The Aryans who had colonized the whole of the Punjab were not likely to remain inactive on the banks of Satluj or the mythical river Saraswati. The tide of their conquests moved onwards and they crossed those rivers and explored the distant shores of the Jamuna and the Ganges. They settled across the Ganges and marched further eastwards to found new colonies and new Hindu kingdoms. Historically, this was the period of the sixteen Mahajanapadas or the sixteen political republics that were formed during the age of Buddha.[4] The texts which claim to reflect this period are the epics- Mahabharata and the Ramayana. They began as oral traditions and were more informally memorized and frequently added to, and were converted to their present textual form in the early first millennium AD.

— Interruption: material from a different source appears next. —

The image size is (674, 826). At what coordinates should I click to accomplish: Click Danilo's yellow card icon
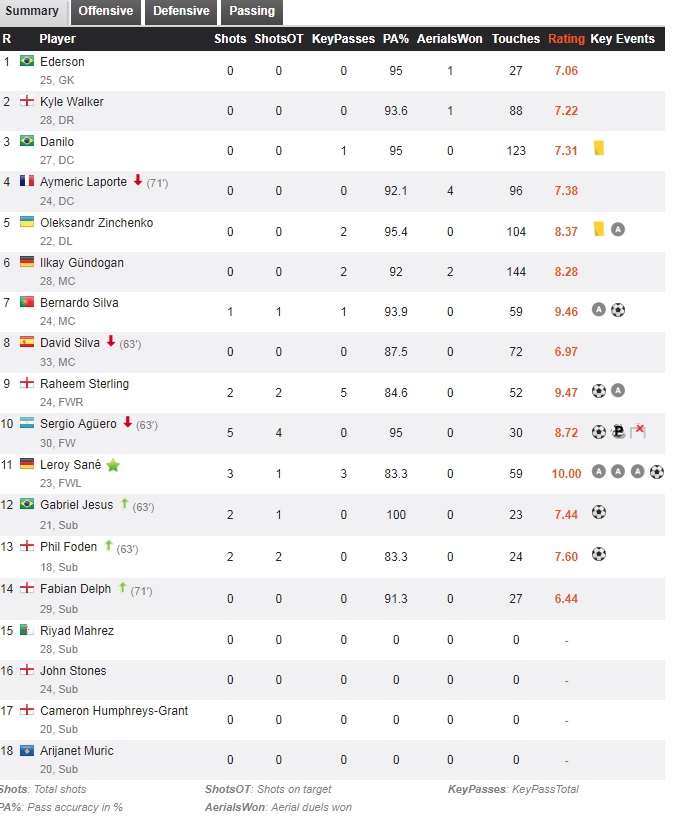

The Mahabharata as it survives today is among the longest single poems. Traditionally its composition is ascribed to Ved Vyas. The main action revolves around what has become the famous contest between the Kauravas and the Pandavas, and is set in the fertile and strategic region around Delhi. The geography of the Mahabharat focused on the Ganges-Yamuna and adjoining areas and also is Saurastra in Gujarat, where the Yadvas, the clan to which Lord Krishna belonged, were based. Incidentally, these two were the more active cities after the decline of the Harappan cities. The Kauravas with their capital at Hastinapur, one of the 16 Mahajanapadas, were the hundred sons of Dhritrashtra, and the Pandavas the five sons of Pandu were their cousins. The Pandavas became heirs to the Kuru territories, since Dhristrashtra was blind and therefore not eligible to rule. But Pandu had a skin ailment that made succession of the Pandavas uncertain. Dhritrashtra, in the hope of avoiding a conflict between the cousins, divided the territory and gave half to the Pandavas, who ruled from Indraprastha, which is in the vicinity of Delhi. But this arrangement did not satisfy the Kauravas, who challenged the Pandavas to a gambling match. The later staked all their wealth and also their wife which they lost and spent the next few years in exile. The Kauravas were still unwilling to allow them to rule, so the matter had to be settled through a war. They battled for eighteen days on the plains at Kurukshetra, resulting in the annhilition of many clans, including most of the Kauravas. The Pandavas after ruling peacefully, renounced leadership, installed a grandson and went to the City of Gods in the Himalaya. Intervening frequently in the narrative, as a close friend and adviser of the Pandavas, was the Yadava chief, Krishna.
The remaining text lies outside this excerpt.